**Working data**.
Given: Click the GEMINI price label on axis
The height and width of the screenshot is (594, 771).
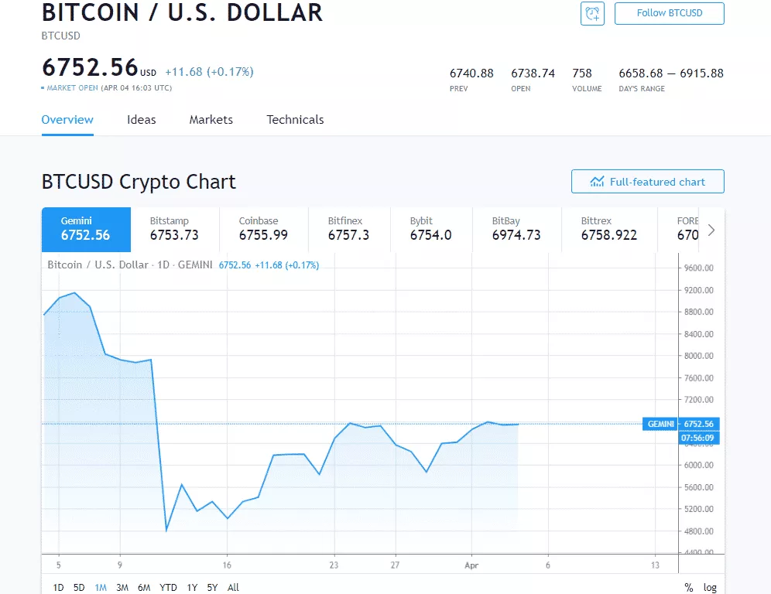Looking at the screenshot, I should [x=660, y=424].
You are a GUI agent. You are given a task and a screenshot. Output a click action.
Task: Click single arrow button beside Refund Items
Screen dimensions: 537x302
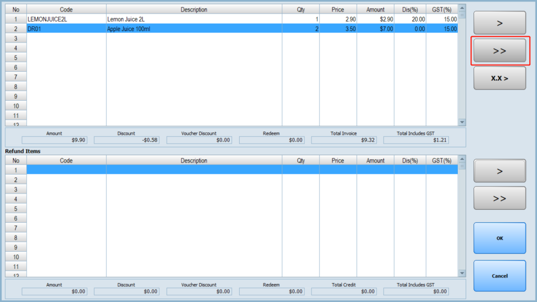click(x=499, y=171)
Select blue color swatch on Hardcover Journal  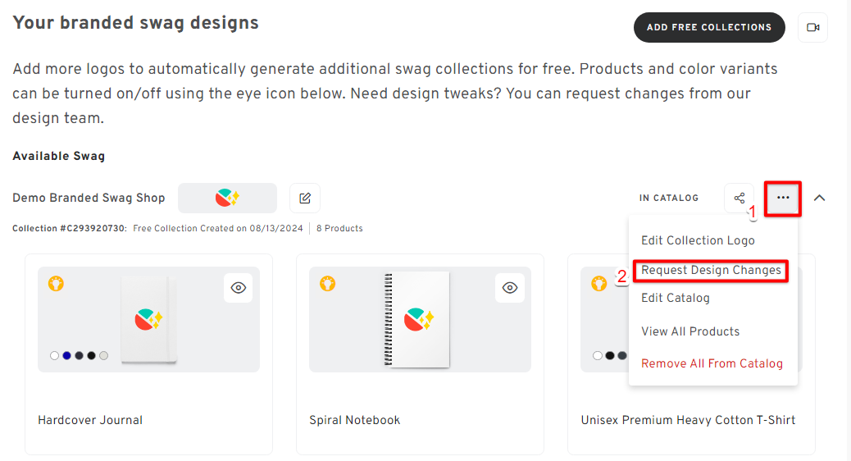click(66, 356)
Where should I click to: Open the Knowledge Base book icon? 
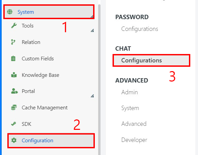coord(14,75)
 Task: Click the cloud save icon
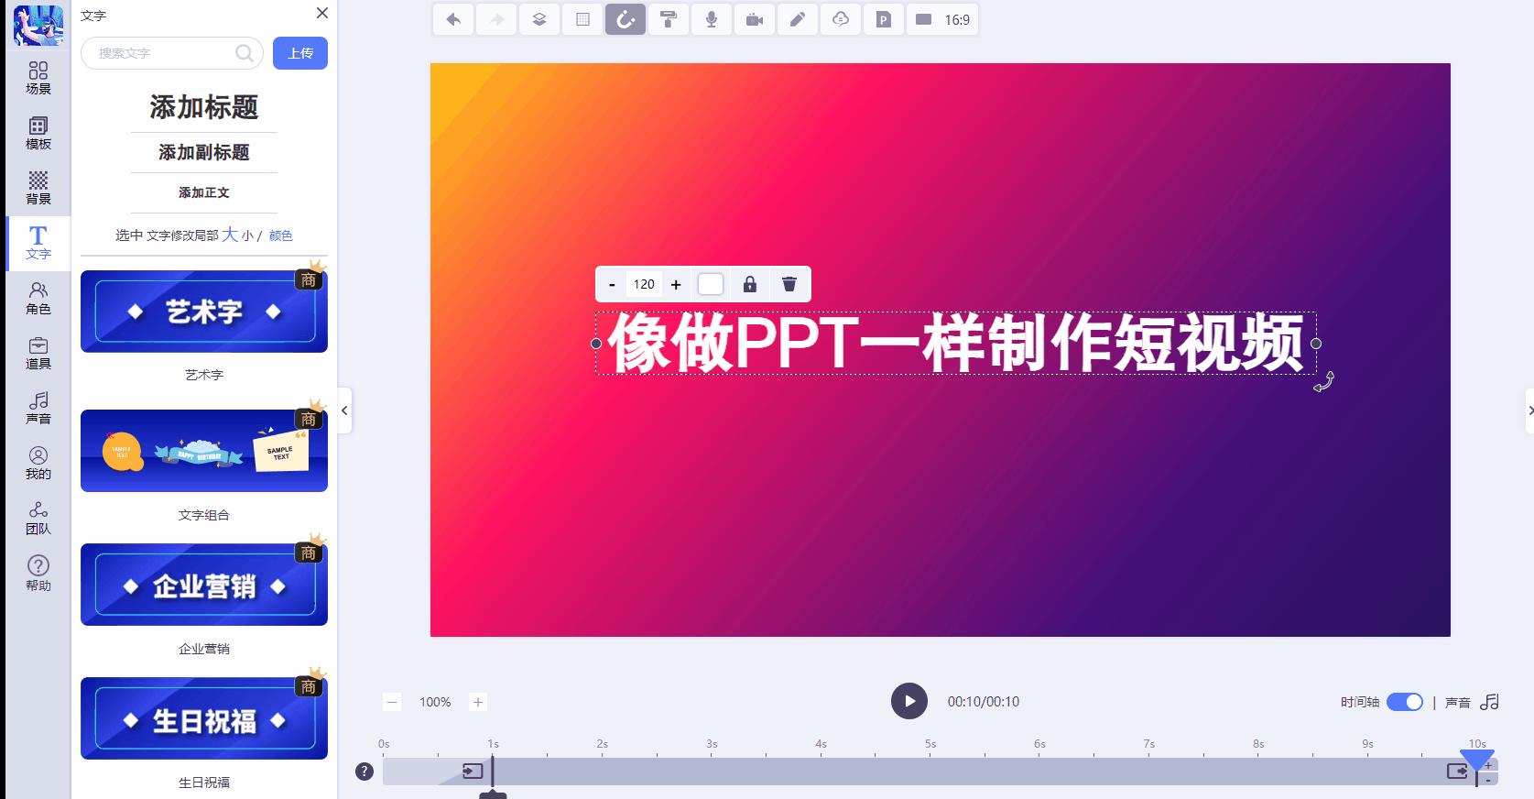click(x=841, y=19)
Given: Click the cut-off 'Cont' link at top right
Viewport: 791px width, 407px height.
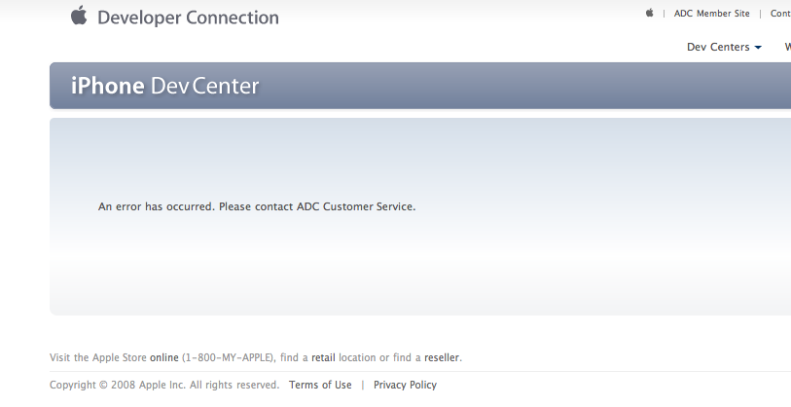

**Description of the task**.
Only the lines from the one containing "Task: Click the cloud save icon" through the final line of the records should be transcribed, exactly and with no pictures.

**Response area**.
 Task: Click the cloud save icon
click(x=841, y=19)
Given: Click the cut-off 'Cont' link at top right
Viewport: 791px width, 407px height.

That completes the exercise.